__WORK REQUEST__. The copy must hold exactly the lines from the one with "How do I perform: Click" through the end of the listing below, and nothing else, with no pictures.
#### RECORDS SHOWN ####
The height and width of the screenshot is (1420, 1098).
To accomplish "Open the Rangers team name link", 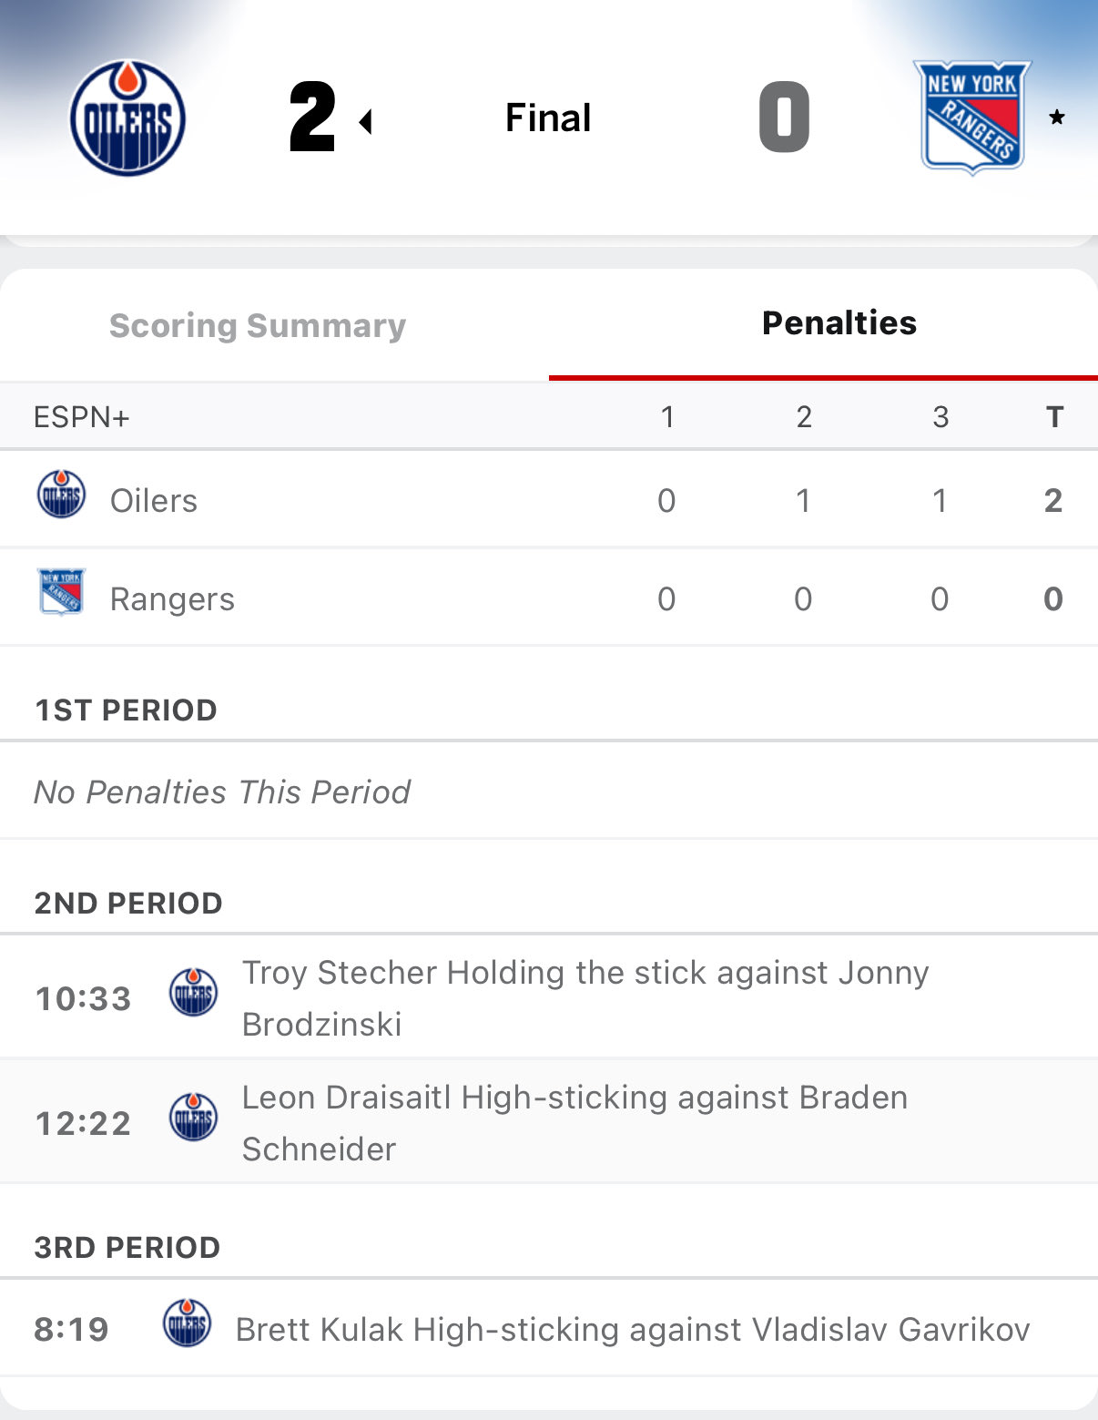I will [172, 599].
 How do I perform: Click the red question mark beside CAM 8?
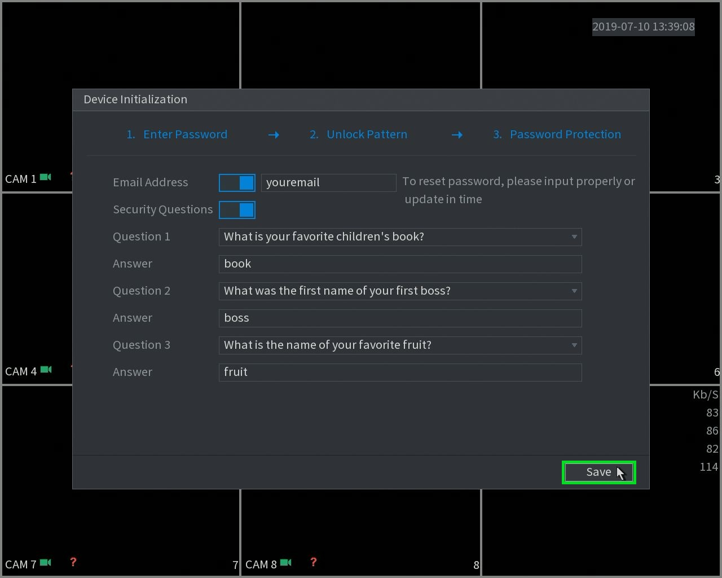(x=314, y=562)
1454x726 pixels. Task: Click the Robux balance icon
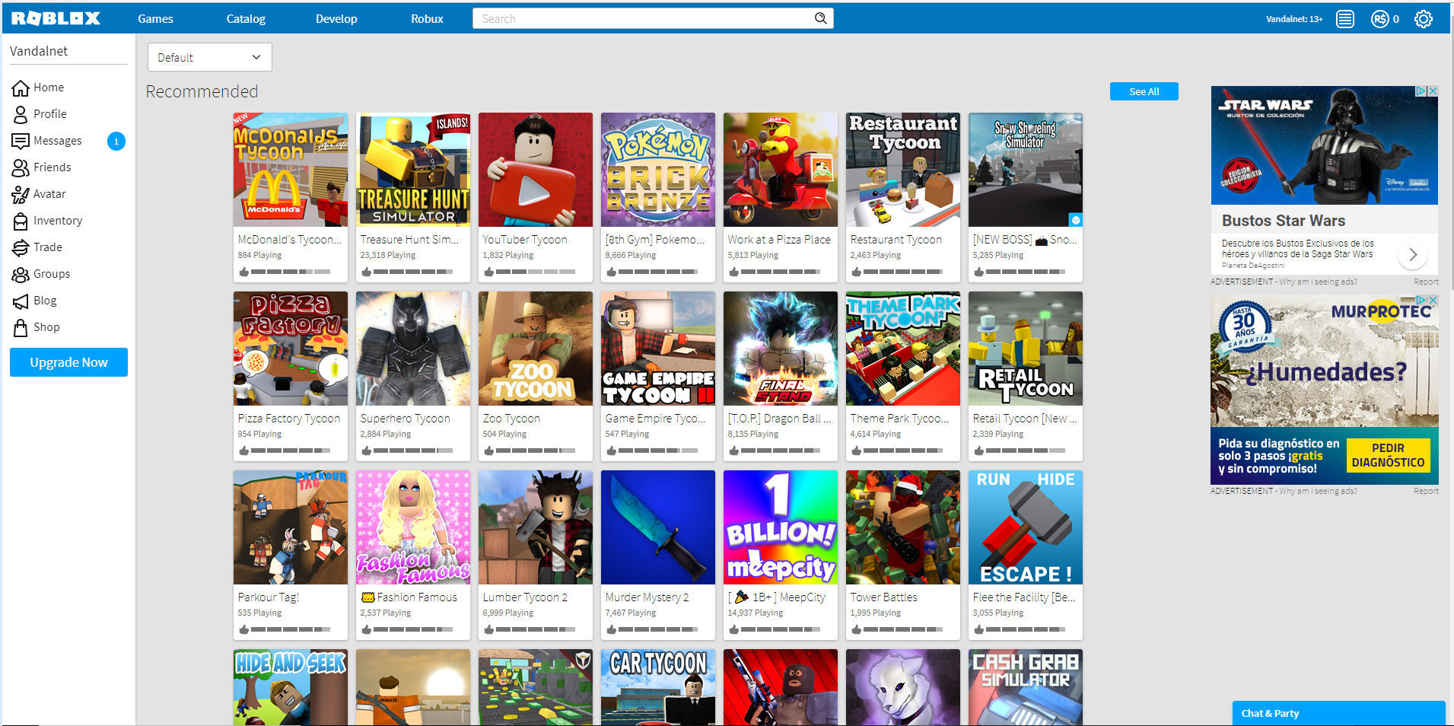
####
__OUTPUT OF THE EXERCISE__.
 How do I perform: Click the red question mark beside CAM 8?
(x=314, y=562)
1454x726 pixels. Task: Click the Robux balance icon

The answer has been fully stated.